Exercise aim: Please copy the job lock text below, starting at "While the lock" and ending at "suit your workload.", and change "daemon" to "helper" wherever it appears.

Selected extract:
The lock file includes an auto-generated instance_id (a UUID created once per Python process at import time). If a new Controller is created in the same session — e.g. re-running a notebook cell — it sees its own instance_id in the lock file and re-acquires silently. A different Spark job (separate process) gets a different UUID and will block as expected.

# First run — acquires lock
controller = Controller(spark, config, tables)
controller.run_full_pipeline()

# Re-run in same notebook session — re-acquires, no conflict
controller = Controller(spark, config, tables)
controller.run_full_pipeline()

Heartbeat

While the lock is held, a background daemon thread rewrites the lock file to keep acquired_at fresh. This prevents a legitimate long-running job from being mistaken for stale by another instance.

Derived Intervals

Both poll_interval and heartbeat_interval are automatically derived from timeout_seconds when not explicitly set, so all timing scales consistently from a single value:

Interval	Formula	Floor	Example (`timeout=3600`)	Example (`timeout=30`)
`poll_interval`	`timeout_seconds // 10`	5s	360s	5s
`heartbeat_interval`	`timeout_seconds // 3`	10s	1200s	10s

Override either interval explicitly if the defaults don't suit your workload.

Lock File Format

The lock file (<lock_path>/<job_id>.lock) is human-readable JSON for debugging:

{
  "job_id": "shipment-etl-prod",
  "acquired_at": "2026-03-13T22:00:00+00:00",
  "timeout_seconds": 1800,
  "instance_id": "a3f8b2c1d4e5",
  "hostname": "spark-worker-01",
  "pid": 12345
}

Configuration Reference

Key	Type	Default	Description
`job_id`	`str`	`None`	Unique job identifier (required to enable lock)
`job_lock_enabled`	`bool`	`False`	Enable singleton lock
`job_lock_path`	`str`	`"Files/locks/"`	Directory for lock files
`job_lock_timeout_seconds`	`int`	`3600`	Max wait time before failing (seconds)
`job_lock_poll_interval`	`int`	`None`	Retry interval while waiting (default: `timeout_seconds // 10`, min 5s)
`job_lock_heartbeat_interval`	`int`	`None`	Lock file refresh interval (default: `timeout_seconds // 3`, min 10s)

Development vs Production

Development Mode (Batch)

Fast iteration with batch processing:

config = {
    'streaming_enabled': False  # Batch mode
}

Production Mode (Streaming)

Given information:
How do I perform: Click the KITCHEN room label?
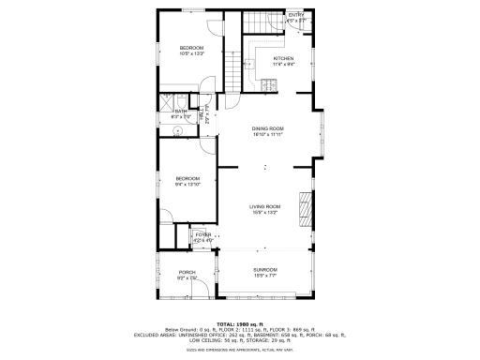point(282,59)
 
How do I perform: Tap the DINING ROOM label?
point(267,128)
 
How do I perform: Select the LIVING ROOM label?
point(264,206)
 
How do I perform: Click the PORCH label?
point(187,273)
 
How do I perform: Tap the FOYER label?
point(203,235)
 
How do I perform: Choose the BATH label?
point(181,111)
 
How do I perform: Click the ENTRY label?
point(296,15)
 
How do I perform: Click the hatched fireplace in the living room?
point(303,203)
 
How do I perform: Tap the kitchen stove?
point(270,85)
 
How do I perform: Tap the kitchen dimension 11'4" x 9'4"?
point(282,65)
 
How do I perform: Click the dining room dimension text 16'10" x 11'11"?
point(267,134)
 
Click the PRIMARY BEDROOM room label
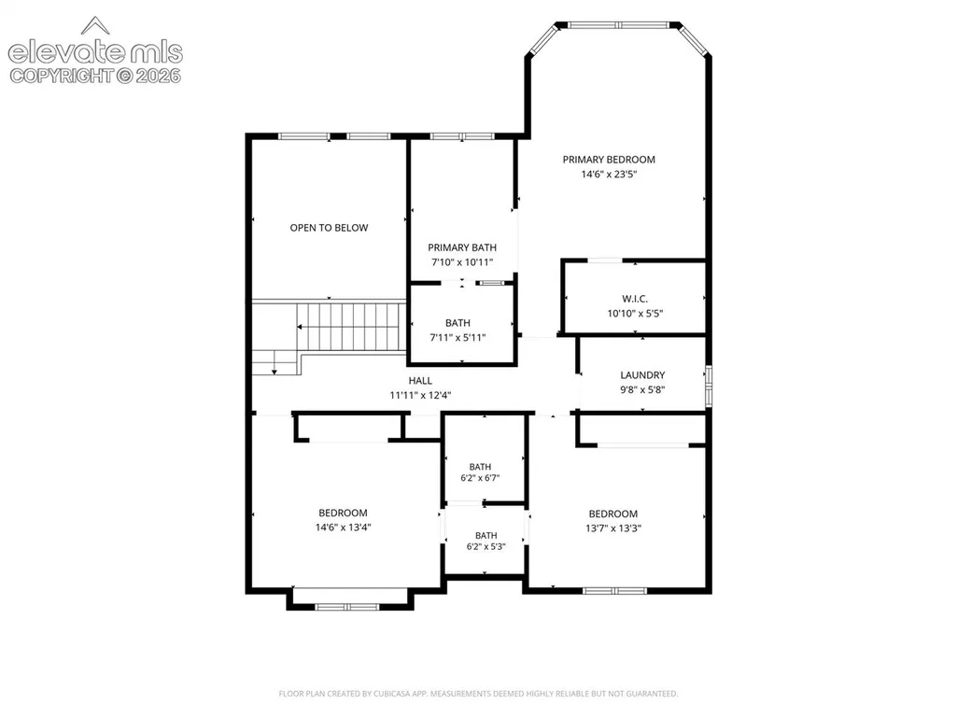[x=609, y=160]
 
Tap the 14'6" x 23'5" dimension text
[x=609, y=174]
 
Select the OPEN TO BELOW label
[x=329, y=228]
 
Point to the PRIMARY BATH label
[x=462, y=247]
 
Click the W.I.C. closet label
[x=635, y=299]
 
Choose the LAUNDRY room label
[x=642, y=375]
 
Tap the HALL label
[x=420, y=380]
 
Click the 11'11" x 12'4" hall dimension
[x=420, y=395]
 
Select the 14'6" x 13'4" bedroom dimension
[x=343, y=528]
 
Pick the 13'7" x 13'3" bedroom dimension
[x=613, y=528]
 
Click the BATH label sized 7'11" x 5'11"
[x=457, y=323]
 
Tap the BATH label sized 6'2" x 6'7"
[x=480, y=467]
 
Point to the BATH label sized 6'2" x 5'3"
[x=486, y=535]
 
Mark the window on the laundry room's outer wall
[x=709, y=386]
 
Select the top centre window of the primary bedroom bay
[x=619, y=25]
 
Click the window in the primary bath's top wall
[x=462, y=136]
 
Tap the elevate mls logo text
[x=95, y=53]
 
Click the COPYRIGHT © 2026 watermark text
[x=95, y=76]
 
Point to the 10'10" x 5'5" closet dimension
[x=635, y=313]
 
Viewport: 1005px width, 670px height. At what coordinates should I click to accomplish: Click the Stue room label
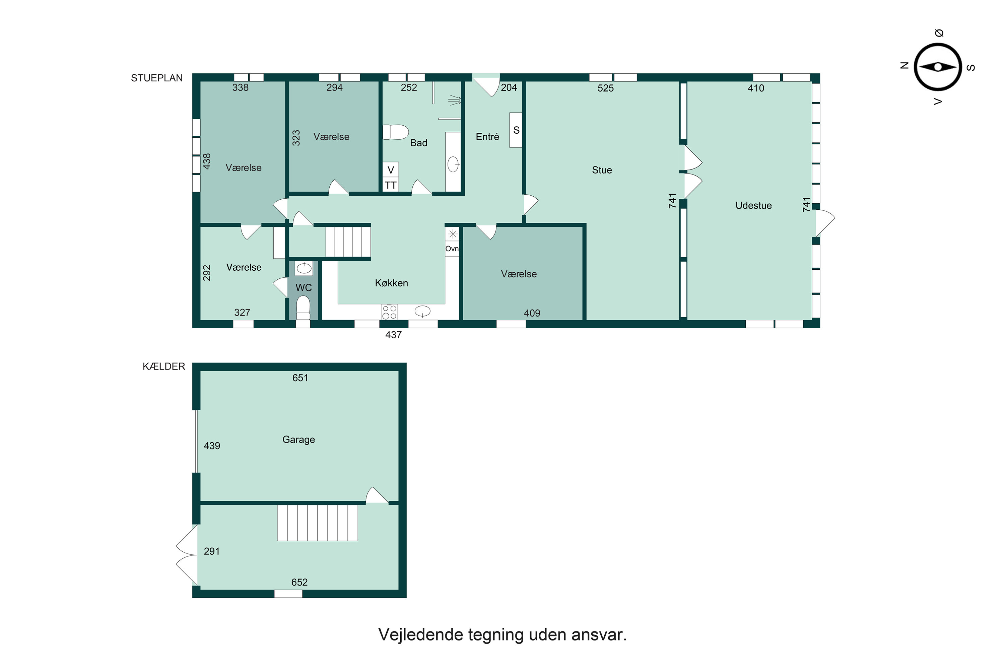click(x=602, y=170)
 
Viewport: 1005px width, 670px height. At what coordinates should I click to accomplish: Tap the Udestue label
click(x=753, y=206)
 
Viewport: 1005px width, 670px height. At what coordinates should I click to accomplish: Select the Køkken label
click(x=391, y=283)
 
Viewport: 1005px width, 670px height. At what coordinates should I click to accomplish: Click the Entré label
click(x=487, y=137)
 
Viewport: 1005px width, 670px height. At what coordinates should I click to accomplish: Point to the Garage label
click(x=299, y=439)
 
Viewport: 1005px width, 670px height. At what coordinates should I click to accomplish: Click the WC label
click(x=304, y=287)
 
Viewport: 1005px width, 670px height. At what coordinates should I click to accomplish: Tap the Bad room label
click(x=418, y=143)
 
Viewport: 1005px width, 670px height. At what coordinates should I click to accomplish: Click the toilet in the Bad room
click(x=395, y=132)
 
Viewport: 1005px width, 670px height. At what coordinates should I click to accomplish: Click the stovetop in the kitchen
click(x=389, y=312)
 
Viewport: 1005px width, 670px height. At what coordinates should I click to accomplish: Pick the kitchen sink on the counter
click(x=422, y=312)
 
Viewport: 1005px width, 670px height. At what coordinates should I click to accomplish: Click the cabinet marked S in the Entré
click(x=516, y=130)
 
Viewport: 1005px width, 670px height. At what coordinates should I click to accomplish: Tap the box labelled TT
click(x=391, y=185)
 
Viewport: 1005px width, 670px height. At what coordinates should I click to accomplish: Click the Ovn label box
click(x=452, y=249)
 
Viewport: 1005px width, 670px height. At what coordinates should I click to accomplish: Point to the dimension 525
click(x=605, y=88)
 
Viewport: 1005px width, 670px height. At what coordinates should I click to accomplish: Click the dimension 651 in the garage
click(x=300, y=378)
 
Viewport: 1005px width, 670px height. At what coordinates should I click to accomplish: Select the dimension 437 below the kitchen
click(x=394, y=335)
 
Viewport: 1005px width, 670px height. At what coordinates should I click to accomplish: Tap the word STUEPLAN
click(x=157, y=78)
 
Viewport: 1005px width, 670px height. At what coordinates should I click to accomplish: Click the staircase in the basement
click(x=318, y=523)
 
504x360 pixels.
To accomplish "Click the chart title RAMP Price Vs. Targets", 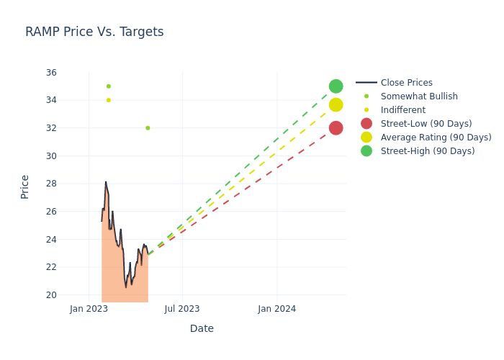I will pyautogui.click(x=94, y=32).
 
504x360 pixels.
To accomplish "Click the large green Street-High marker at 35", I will pyautogui.click(x=336, y=86).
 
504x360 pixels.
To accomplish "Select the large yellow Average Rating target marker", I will pyautogui.click(x=336, y=105).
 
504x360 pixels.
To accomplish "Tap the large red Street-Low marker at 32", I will pyautogui.click(x=336, y=128).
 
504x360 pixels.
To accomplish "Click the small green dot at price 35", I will pyautogui.click(x=109, y=86).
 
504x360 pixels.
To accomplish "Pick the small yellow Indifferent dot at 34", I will pyautogui.click(x=109, y=100).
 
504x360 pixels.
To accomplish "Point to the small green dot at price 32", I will pyautogui.click(x=148, y=128).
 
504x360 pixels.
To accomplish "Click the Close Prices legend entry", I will pyautogui.click(x=406, y=83).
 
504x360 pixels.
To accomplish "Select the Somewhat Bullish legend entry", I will pyautogui.click(x=419, y=96).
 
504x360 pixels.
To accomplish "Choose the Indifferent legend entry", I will pyautogui.click(x=402, y=110).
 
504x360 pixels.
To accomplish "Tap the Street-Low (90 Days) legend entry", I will pyautogui.click(x=426, y=124).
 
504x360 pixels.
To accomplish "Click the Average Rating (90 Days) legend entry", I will pyautogui.click(x=436, y=138).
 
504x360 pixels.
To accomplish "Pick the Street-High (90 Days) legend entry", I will pyautogui.click(x=428, y=151).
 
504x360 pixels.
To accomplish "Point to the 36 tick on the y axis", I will pyautogui.click(x=51, y=73).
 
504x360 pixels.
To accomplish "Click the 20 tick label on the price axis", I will pyautogui.click(x=51, y=295).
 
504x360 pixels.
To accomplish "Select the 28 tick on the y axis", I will pyautogui.click(x=51, y=184).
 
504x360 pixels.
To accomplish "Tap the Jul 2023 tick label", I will pyautogui.click(x=182, y=309).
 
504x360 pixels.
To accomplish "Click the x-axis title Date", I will pyautogui.click(x=202, y=328).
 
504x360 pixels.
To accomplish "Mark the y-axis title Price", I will pyautogui.click(x=25, y=186).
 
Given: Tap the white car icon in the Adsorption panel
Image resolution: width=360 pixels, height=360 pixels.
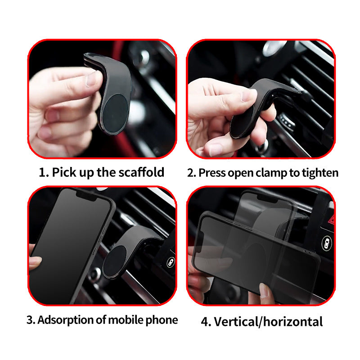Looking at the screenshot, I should [171, 262].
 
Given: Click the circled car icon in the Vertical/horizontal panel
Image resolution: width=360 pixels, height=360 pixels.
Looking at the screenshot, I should [326, 243].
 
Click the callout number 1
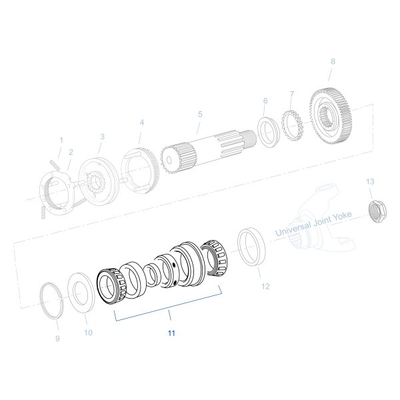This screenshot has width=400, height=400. tap(61, 141)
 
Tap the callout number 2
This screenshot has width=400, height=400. tap(71, 152)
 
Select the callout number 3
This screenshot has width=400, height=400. tap(102, 136)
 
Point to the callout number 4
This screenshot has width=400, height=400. tap(141, 123)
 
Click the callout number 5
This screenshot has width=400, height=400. tap(199, 114)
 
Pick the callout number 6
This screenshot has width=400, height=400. tap(265, 101)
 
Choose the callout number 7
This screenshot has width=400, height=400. tap(291, 93)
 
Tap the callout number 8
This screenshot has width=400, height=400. tap(333, 62)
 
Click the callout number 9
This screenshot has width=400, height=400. tap(57, 339)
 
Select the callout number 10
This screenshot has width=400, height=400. tap(88, 331)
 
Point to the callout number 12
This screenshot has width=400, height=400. tap(265, 287)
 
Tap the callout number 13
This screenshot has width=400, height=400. tap(371, 181)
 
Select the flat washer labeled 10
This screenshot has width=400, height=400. tap(83, 289)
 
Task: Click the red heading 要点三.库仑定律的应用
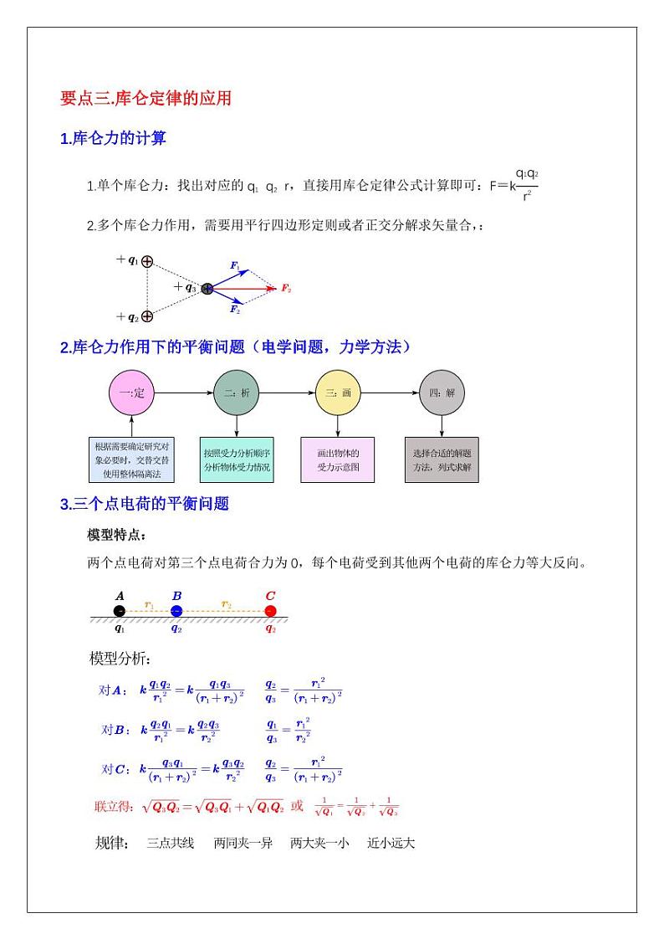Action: coord(146,99)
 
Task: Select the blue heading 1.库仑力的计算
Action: coord(113,139)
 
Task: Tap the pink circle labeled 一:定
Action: coord(132,393)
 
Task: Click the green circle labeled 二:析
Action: coord(237,393)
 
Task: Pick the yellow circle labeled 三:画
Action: coord(339,393)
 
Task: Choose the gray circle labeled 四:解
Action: coord(442,393)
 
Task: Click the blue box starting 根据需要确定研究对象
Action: coord(131,459)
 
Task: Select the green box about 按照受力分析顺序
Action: coord(237,459)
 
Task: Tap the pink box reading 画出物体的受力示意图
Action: coord(339,459)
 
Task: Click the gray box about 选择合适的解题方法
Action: coord(442,459)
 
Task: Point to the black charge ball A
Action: coord(120,611)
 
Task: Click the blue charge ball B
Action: coord(176,611)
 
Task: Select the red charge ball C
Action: coord(270,611)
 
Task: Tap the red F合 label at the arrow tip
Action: coord(285,289)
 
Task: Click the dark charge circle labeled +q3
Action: coord(207,289)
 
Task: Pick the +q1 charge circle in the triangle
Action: coord(147,261)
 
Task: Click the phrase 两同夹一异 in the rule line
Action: coord(243,843)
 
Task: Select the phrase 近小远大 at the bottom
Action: coord(391,843)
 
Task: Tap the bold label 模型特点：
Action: coord(117,535)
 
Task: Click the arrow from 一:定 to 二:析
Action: coord(184,393)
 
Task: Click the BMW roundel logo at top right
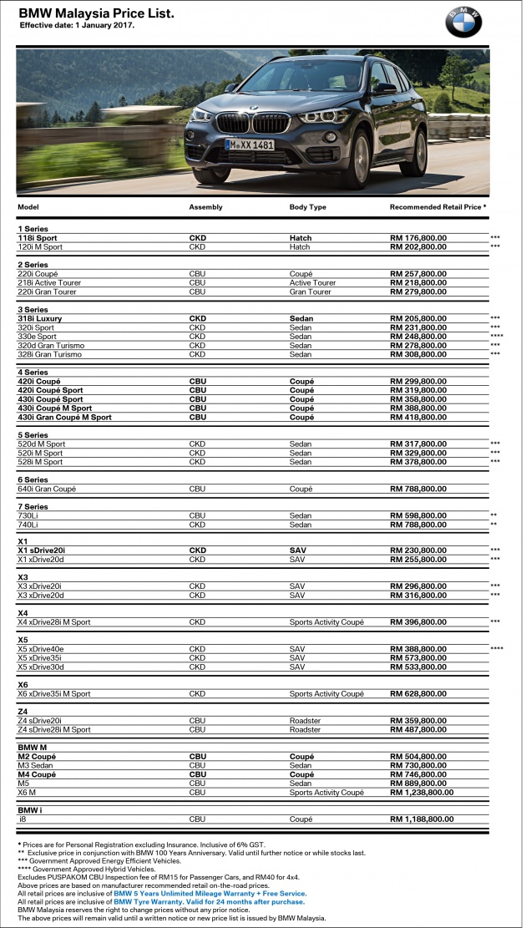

Written solution:
While the lock is held, a background helper thread rewrites the lock file to keep acquired_at fresh. This prevents a legitimate long-running job from being mistaken for stale by another instance.

Derived Intervals

Both poll_interval and heartbeat_interval are automatically derived from timeout_seconds when not explicitly set, so all timing scales consistently from a single value:

Interval	Formula	Floor	Example (`timeout=3600`)	Example (`timeout=30`)
`poll_interval`	`timeout_seconds // 10`	5s	360s	5s
`heartbeat_interval`	`timeout_seconds // 3`	10s	1200s	10s

Override either interval explicitly if the defaults don't suit your workload.